ストーリーで感情に訴える

ストーリーは、一言でいえば、出来事を時間の流れに沿って綴る形式で表させるものである。川上(2008)は、人は論理よりも感情で動くことから、仕事にストーリーを活用する有効性を説いている。なぜなら、ストーリーこそ、人々の感動に訴えることができ、感情を動かすことができるからである。人類は太古から神話や伝説などストーリーが好きな動物である。その理由は、人間の頭は、ストーリーを記憶するのが得意なようにできていることがある。童話や昔話など、一度聞いたら忘れないものが多い。つまり、ストーリーは記憶に残りやすい。それから、ストーリーは、直接論理的な話よりも教訓として心に響きやすい。さらに、ストーリーは立場によって多面的に解釈できるので、直接言うと反発されそうな注意や説教などを含ませるのに適している。よって、魅力的なストーリーを語れば、人々はそれに興味がわくし、感情移入をしたり感情を動かされたりするし、記憶に残りやすいのである。

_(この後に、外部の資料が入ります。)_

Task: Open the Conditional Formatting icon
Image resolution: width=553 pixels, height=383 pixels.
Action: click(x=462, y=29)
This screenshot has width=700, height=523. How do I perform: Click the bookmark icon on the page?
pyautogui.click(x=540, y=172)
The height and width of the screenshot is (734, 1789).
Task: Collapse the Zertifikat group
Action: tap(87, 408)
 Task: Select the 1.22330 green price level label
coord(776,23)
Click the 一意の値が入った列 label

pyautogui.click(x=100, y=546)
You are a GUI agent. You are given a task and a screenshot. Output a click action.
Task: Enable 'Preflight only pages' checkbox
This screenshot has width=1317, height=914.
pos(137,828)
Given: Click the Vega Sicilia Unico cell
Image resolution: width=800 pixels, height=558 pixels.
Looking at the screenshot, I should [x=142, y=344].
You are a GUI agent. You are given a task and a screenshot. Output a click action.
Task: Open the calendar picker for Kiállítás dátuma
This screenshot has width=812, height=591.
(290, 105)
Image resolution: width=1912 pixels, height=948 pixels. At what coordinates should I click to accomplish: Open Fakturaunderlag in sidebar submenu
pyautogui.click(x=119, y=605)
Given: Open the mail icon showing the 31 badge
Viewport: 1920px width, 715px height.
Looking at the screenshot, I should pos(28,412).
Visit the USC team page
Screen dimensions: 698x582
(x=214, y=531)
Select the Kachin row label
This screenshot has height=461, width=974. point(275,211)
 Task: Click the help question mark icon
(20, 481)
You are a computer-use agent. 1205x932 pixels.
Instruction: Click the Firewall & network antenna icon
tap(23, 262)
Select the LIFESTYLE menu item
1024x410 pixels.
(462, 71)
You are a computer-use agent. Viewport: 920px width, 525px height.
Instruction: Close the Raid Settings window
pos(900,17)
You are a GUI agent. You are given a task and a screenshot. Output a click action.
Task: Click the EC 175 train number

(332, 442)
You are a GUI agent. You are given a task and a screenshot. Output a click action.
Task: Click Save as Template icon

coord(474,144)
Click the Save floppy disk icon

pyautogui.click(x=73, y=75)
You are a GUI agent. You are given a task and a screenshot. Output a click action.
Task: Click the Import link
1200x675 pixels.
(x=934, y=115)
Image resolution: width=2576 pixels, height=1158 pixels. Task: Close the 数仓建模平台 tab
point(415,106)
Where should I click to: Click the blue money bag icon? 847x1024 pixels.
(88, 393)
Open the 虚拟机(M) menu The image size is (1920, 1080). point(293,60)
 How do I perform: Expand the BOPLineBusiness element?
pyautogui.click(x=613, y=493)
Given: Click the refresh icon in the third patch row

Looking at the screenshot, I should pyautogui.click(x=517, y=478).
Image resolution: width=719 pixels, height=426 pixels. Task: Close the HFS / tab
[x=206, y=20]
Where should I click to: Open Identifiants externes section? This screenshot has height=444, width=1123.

川上によれば、ストーリーには、万人の感動のツボを刺激する黄金パターンがある。またこれかと思ってもついつい感動してしまう。それは「何かが欠落している、あるいは欠落された主人公(そのような主人公にこそ感情移入が起こる)」「主人公がなんとしてもやり遂げようとする遠く険しい目標(目標に立ち向かう主人公は魅力的に映る)」「乗り越えなければならない数多くの葛藤、障害、敵(障害が多いほどワクワクドキドキする、燃える)」である。これらが含まれているストーリーは万人受けする。そして、川上のいうTDL方式でストーリーを構成するのがよい。TDLとは「つかむ」「揺らす」「満足させる」である。